From its inception the brewery has produced a wide range of beers, from traditional English styles such as mild, stout and India pale ale (IPA), to international varieties such as Helles, grisette and cream ale. Unlike most British breweries, Cloudwater opted not to brew a core range of beers, instead creating a seasonally changing selection using hops and malts available at different times of year. The brewery's range of Double IPAs, a heavily hopped and stronger version of the traditional IPA, have received particular acclaim; four beers from the range were named among the Best New Beers of 2017 at the RateBeer awards in Santa Rosa, California.

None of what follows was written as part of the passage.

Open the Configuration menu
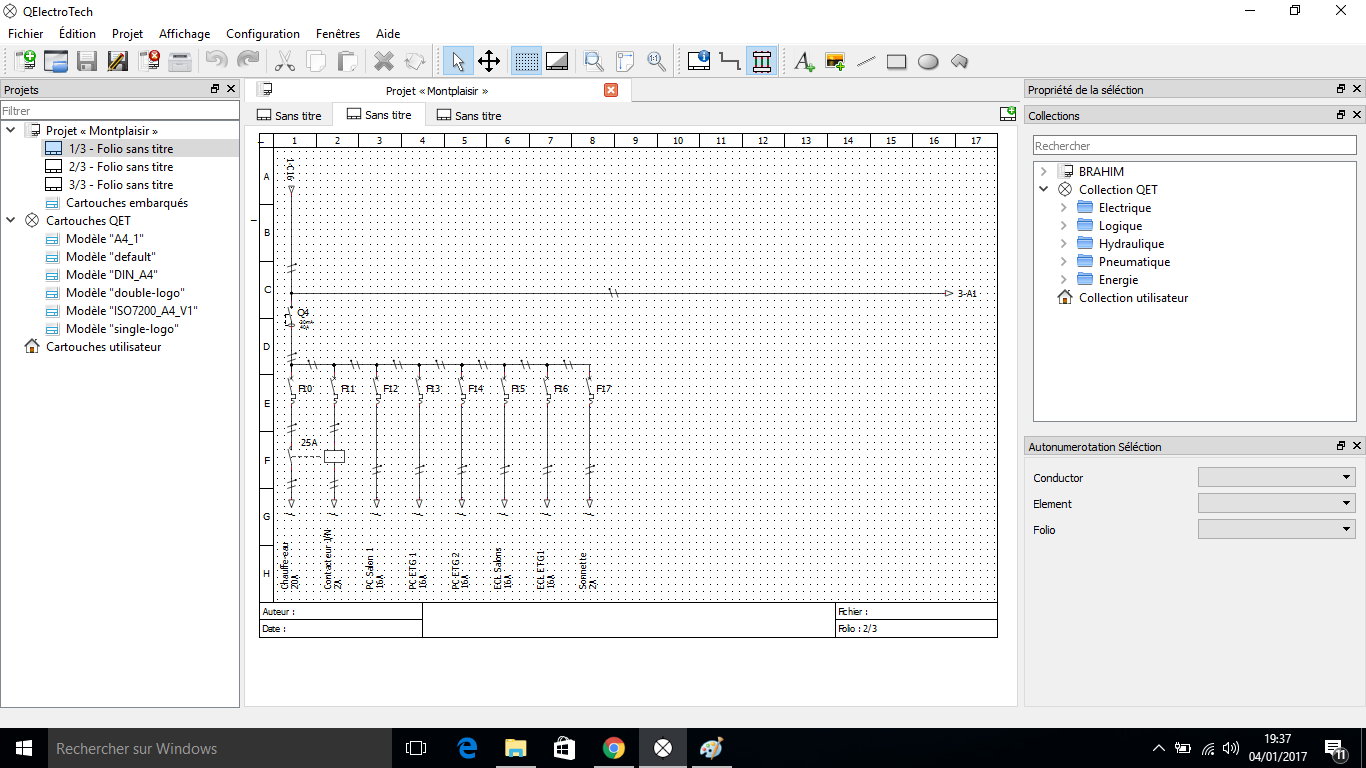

In January 2017, the brewery announced that it was to cease production of cask-conditioned ale. Co-founder Paul Jones cited inadequate profit margins and unacceptable levels of variation in the final product due to differing cellarmanship standards among the reasons for the decision. After an 18-month hiatus, Cloudwater returned to cask brewing in October 2018 with the stipulation that it would only be sold at a small number of venues approved by the brewery. The move was welcomed by the likes of the Campaign for Real Ale and beer writer Roger Protz.

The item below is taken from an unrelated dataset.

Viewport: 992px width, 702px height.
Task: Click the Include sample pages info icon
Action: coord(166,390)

Cloudwater was one of the first British craft breweries to market its beers in 440 ml cans, having previously predominantly used 330 ml glass bottles. This decision led numerous other UK microbreweries to follow suit, and by October 2018 the larger cans accounted for 40% of all packaged craft beer sold nationwide. The designs featured on Cloudwater's cans have also received recognition; in 2019 the brewery was featured in the BEER+ART event at the Tate Modern in London.

As of April 2022, Cloudwater Brew Co has released more than one thousand different beers, including collaborations with national and international breweries such as BrewDog, Magic Rock, Lervig, Jester King and To Øl. On the popular beer scoring app Untappd, the brewery's beers have an average rating of 3.96 out of 5, making Cloudwater the 17th-highest rated English brewery.

===Cloudwater Soda===
In addition to beer, the brewery also produces a range of non-alcoholic beverages. Originally marketed as "Good Call Soda", the brand was debuted in 2019 at the Mindful Drinking festival in London. The name was deliberately chosen to distinguish the drinks from Cloudwater's usual offerings, but also to clarify that the product was not alcohol-free beer, despite incorporating ingredients often found in beer such as hops and fruit. However, the company was accused of copyright infringement by Heineken, who claimed the name was too similar to the "Good Call" slogan associated with its Foster's Lager brand. The range was subsequently rebranded as simply "Cloudwater Soda".

==Locations==
Initially, Cloudwater operated two brewery taps: one at the brewery itself on the Piccadilly Trading Estate, and another nearby in a railway arch beneath Manchester Piccadilly station. The latter was known as the Barrel Store and focused on the brewery's more experimental offerings such as barrel-aged beers and sours. The on-site brewery bar closed in early 2017 to allow for extra production due to increased demand. In July 2018, Cloudwater also closed the Barrel Store and opened Unit 9, a dedicated tap room adjacent to the brewery with 20 draught beer lines.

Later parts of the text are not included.